PROMPT ::
Copy every line from the records below that holds the word "accomplish".

Collected data
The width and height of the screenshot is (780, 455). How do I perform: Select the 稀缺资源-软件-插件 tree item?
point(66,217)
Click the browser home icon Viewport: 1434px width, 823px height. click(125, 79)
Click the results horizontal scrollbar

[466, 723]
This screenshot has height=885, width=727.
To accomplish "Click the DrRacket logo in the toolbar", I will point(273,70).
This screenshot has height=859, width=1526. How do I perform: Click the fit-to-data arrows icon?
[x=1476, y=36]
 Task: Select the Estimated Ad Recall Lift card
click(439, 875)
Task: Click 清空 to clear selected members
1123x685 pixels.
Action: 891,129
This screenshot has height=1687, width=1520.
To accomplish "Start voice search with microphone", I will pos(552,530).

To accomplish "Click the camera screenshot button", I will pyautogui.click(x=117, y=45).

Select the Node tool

TASK OUTPUT ::
To accomplish "Click the DrRacket logo in the toolbar", I will point(273,70).
To accomplish "Start voice search with microphone", I will pos(552,530).
To accomplish "Click the camera screenshot button", I will pyautogui.click(x=117, y=45).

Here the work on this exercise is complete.